Le Sénégal vient de lever 450 milliards FCFA sur 7 ans au taux de 7,75%. Il a fallu deux jours pour cela. Or, notre pays avait emprunté 508 milliards FCFA à 5,375% sur 16 ans en un seul jour en 2021 sur ce même marché des Eurobonds.
Emprunter au même endroit moins d’argent à un taux plus élevé et un délai de paiement plus court est une contre-performance financière. Dans la haute finance, tout est dans le taux d’intérêt et le délai de paiement.
Si vous êtes obligé d’emprunter au taux le plus élevé avec le délai le plus court, cela veut dire que votre duo magique ne fonctionne pas. Ce duo magique? Performance et confiance.
Pour ce qui est de la performance, les marchés financiers se fondent sur leurs propres critères : notation souveraine, PIB, taux de croissance projetés, endettement/PIB, capacités de remboursement, environnement des affaires, réputation ou autres. Tout cela inspire ou pas confiance aux marchés financiers dont les taux et délais dépendent essentiellement de ces performances attestées par des agrégats indiscutables. La capacité à négocier est non négligeable.
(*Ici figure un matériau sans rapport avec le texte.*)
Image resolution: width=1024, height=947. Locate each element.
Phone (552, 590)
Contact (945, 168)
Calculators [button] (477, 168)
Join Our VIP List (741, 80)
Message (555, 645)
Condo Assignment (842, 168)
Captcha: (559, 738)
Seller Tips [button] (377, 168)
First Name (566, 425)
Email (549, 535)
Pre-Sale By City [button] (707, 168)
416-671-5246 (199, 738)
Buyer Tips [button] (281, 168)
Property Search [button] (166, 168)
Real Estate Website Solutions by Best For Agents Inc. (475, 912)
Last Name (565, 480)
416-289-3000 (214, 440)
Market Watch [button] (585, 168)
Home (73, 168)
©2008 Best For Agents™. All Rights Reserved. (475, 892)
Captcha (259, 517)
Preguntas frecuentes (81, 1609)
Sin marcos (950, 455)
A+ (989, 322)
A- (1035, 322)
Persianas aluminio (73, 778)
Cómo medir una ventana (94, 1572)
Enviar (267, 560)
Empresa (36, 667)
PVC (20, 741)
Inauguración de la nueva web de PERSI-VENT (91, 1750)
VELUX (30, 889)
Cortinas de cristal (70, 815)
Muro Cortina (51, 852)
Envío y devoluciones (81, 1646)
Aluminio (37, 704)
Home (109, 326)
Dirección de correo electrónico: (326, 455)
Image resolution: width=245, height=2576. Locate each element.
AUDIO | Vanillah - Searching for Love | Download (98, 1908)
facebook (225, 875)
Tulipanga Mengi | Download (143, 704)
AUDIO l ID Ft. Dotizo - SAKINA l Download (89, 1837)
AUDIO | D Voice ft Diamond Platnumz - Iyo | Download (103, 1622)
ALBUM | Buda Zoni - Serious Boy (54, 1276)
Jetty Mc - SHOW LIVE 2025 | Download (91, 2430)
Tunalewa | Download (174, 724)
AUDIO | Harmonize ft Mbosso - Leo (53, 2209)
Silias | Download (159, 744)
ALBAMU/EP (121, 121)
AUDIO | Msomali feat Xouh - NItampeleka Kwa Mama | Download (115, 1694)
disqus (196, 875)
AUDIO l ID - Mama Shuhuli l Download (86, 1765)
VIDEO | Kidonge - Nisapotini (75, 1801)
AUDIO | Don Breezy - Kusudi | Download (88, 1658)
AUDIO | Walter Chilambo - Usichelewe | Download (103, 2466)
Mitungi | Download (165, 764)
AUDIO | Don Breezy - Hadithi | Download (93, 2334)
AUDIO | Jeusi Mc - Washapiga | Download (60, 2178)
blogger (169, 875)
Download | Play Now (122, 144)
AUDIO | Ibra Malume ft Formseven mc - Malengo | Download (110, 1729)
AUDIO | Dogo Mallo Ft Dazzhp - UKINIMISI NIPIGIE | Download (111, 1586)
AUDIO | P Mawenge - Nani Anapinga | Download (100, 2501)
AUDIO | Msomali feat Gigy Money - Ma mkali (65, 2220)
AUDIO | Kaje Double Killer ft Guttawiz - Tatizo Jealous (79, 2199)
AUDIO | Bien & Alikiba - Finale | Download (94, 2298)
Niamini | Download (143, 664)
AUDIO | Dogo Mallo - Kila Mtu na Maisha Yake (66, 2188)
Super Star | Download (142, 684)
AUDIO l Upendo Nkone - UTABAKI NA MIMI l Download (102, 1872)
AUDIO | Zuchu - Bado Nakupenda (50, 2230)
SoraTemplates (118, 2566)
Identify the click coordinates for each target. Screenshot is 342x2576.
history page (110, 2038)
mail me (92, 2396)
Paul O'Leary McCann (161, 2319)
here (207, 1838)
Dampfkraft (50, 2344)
Les marchés financiers ne font de cadeau à personne et font payer le prix fort à ceux qui ne présentent pas un duo magique reluisant.
En 2012, la dette du Sénégal s’élevait à 3.000 milliards FCFA environ, alors qu’elle est de 13.000 milliards FCFA en 2024. Ainsi, le Sénégal a emprunté environ 10.000 milliards FCFA sous l’ère Macky Sall, ce qui est 833 milliards par an.
Or, hormis les 450 milliards issus des Eurobonds, le Sénégal avait déjà contracté 324 milliards FCFA au mois d’avril; il y a une nouvelle enveloppe étalée de 1.150 milliards que le FMI devrait débloquer à partir de juillet 2024, ce qui fera 1.924 milliards en trois mois ou 641 milliards par mois en moyenne. Macky Sall empruntait 833 milliards par an ou 69 milliards par mois. A cette cadence, les 10.000 milliards de Macky Sall sous 12 ans seront égalés en…15 mois. Cette frénésie d’endettement n’est guère soutenable et est contraire à toute velléité de souveraineté économique.
Nous avons déjà atteint 80% de ratio par rapport à notre PIB dépassant le seuil de 70% fixé par les critères de convergence de l’UEMOA. L’endettement a, théoriquement et pratiquement, atteint ses ultimes limites.
La roue économique doit être accélérée par l’animation, l’incitation et la stimulation endogènes tous azimuts pour faire revenir le duo magique : performance et confiance.